Finances are the backbone of a business, and accounting is how you manage and keep track of where all this money is coming and going. From employee payroll to the cash flow necessary to keep your doors open, it’s all accounting.
Because accounting is so broad and complicated, it’s easy to make some very simple accounting mistakes. We’ve compiled a list of four simple — and common — accounting mistakes you may run across during your time operating within a small business, as well as how to avoid them altogether.
1. Not Looking for Outside Help
If you’re operating a business out of your living room, it may not be necessary to hire an accounting if you or an employee is competent in math and bookkeeping. However, a growing business needs a growing accounting team.
If you have a brick and mortar store, or even a growing online presence, then you need to work with a full-time accountant. Even if you yourself are a full-time accountant working within the business, you need help if you have other delegated duties. As soon as you (or your existing accountant team) feels overwhelmed, it’s time to get outside help.

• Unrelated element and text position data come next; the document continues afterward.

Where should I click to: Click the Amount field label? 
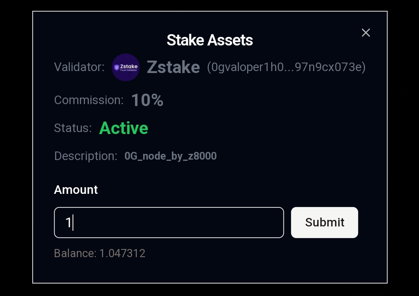pyautogui.click(x=76, y=190)
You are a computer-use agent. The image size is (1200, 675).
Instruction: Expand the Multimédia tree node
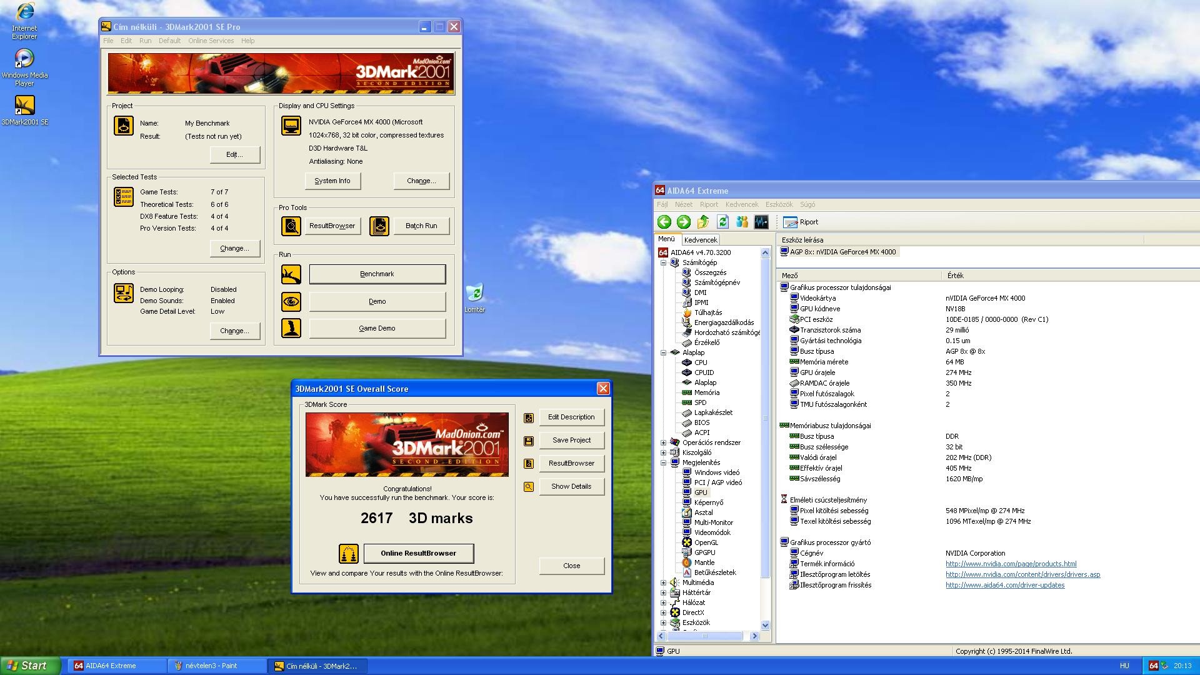coord(664,583)

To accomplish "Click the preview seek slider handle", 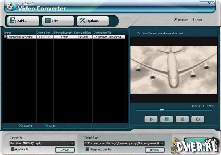I will (162, 110).
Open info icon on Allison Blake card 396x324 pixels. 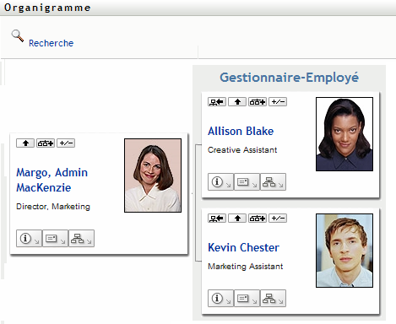(220, 182)
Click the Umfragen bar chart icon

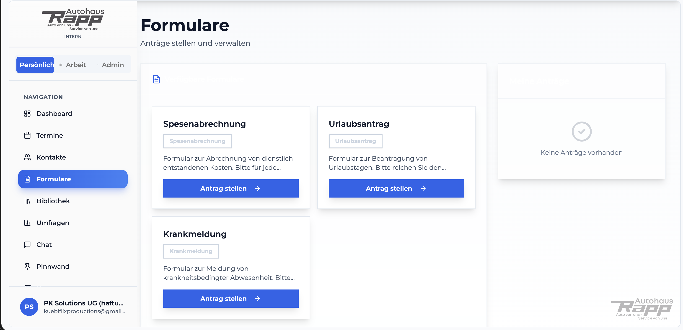pos(27,223)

2. Relying on Automated Statements
Isn’t it great to know that your bank prints out statements with totals for you? While these figures are usually on the money, that doesn’t mean you get to avoid combing through them every once in awhile.
This isn’t just an issue of accounting, either. One of the biggest reasons identity theft perpetrators get away with their thieving ways is that their victim doesn’t look through their bank statements to catch the suspicious charges. The best way to avoid any situation like this is to look through your statements and do some simple math for yourself to make sure everything’s in order.
3. Not Budgeting Everything
Everything that you do within a business needs to be budgeted. From a new product launch to your future equipment orders, budgets are necessary. Why? A budget tells you how much you can reasonably spend. When you guesstimate this number, you’re likely to go over what you can spend, which isn’t good news for your bottom line.
Create a budget that contains an appropriate approximate value. Don’t spend a penny unless you know you have a penny to spend.
4. Getting Rid of Receipts
You may think that paper receipts are useless when you have so many automated forms of bookkeeping these days, but that’s far from the case. Systems fail and records disappear after a while with some financial entities. Paper receipts last for as long as you keep them.
It’s as easy to keep receipts as it is to throw them away. Purchase a multi-pocket accordion folder with labels for different receipt types and use this to store receipts. It’s that simple!
These mistakes may seem obvious, but many small business owners and bookkeepers fall victim to them every single day. Are you guilty of any of these accounting mistakes?